Passage shown
# Mojito... nice for summer



## Chuck Franke (Aug 8, 2003)

Jill and I have been experimenting again. Our favorite Cuban restaurant went under and we missed the Mojitos so decided to make a batch.

Simple recipe really, substitute Rum for Bourbon in a mint Julep and stick a stalk of sugarcane in to stir.

I have three types of mint in the herb garden - best one for this is 'chocolate mint' - that's the one those evil girlscouts use in making 'thin mints'

6 ounces of good rum, 2 ounces of simple syrup, a dozen mint leaves, put it in the shaker and shake like crazy for 2 minutes and pour over crushed ice. Garnish with a mint leaf and a stalk of sugar cane.


----------



## KenR (Jun 22, 2005)

I just enjoy a good glass of rum!


----------



## Tyto (Sep 22, 2004)

Chuck Franke said:


> Jill and I have been experimenting again. Our favorite Cuban restaurant went under and we missed the Mojitos so decided to make a batch.

(Dataset rows)
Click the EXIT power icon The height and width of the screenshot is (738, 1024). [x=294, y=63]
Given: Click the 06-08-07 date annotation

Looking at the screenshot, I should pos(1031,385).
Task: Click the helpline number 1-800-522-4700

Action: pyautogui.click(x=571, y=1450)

---

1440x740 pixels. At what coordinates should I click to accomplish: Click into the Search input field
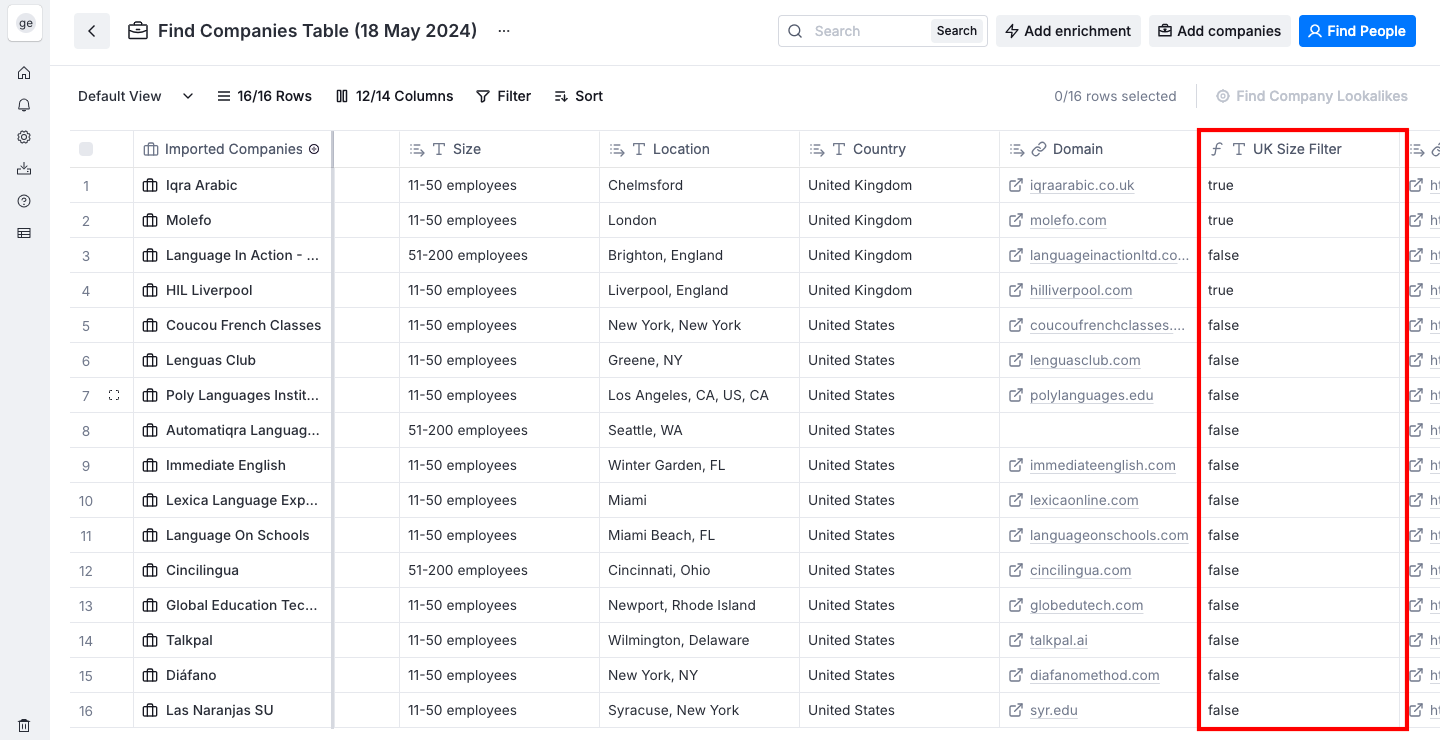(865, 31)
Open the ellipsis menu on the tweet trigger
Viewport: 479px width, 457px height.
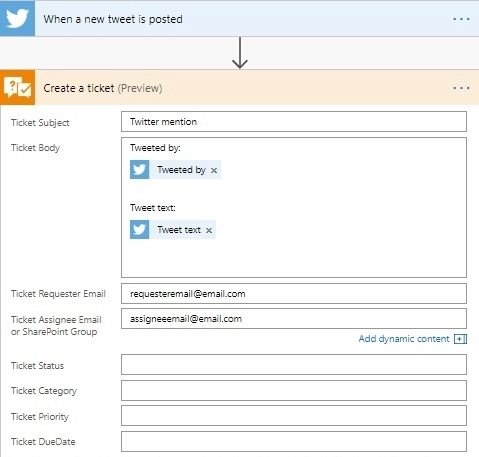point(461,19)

Tasks to complete
a - Count the lines of the entries that contain the word "should", and reply with only that number.
b - Continue the mojito forum thread from the point where it stops.
The mojito thread and the entries are unrelated to each other.

Answers provided
a - 2

b -
> 
> Simple recipe really, substitute Rum for Bourbon in a mint Julep and stick a stalk of sugarcane in to stir.
> 
> ...


A couple of suggestions:

In the glass, muddle the mint with the simple syrup until you have a pesto-like paste, then add ice (crushed, please), then rum, then seltzer (or not, as you like). Then stir and garnish with another mint sprig. Got this from an old (1940's, I think) bar manual, and it seems to work very nicely.


----------



## Chuck Franke (Aug 8, 2003)

Tyto - will try!


----------



## Mithras (Apr 21, 2006)

You HAVE to have Lime juice in a Mojito! You also only want to gently muddle the mint and lime juice and sugar as really mashing it will make the mint somewhat bitter...

Hemingway drank his with powdered sugar, but I much prefer the thin cane syrup or guarapo that you can get in latin markets. Some people add Angostura bitters to cut the mojito's sweetness, and this is popular in Havana.

Make one like this and see how good it is!

1 oz. thin cane syrup
Juice from 1 lime (2 oz)
sprig of mint (6-10 leaves depending on size and taste)
Good white Rum (2 ounces)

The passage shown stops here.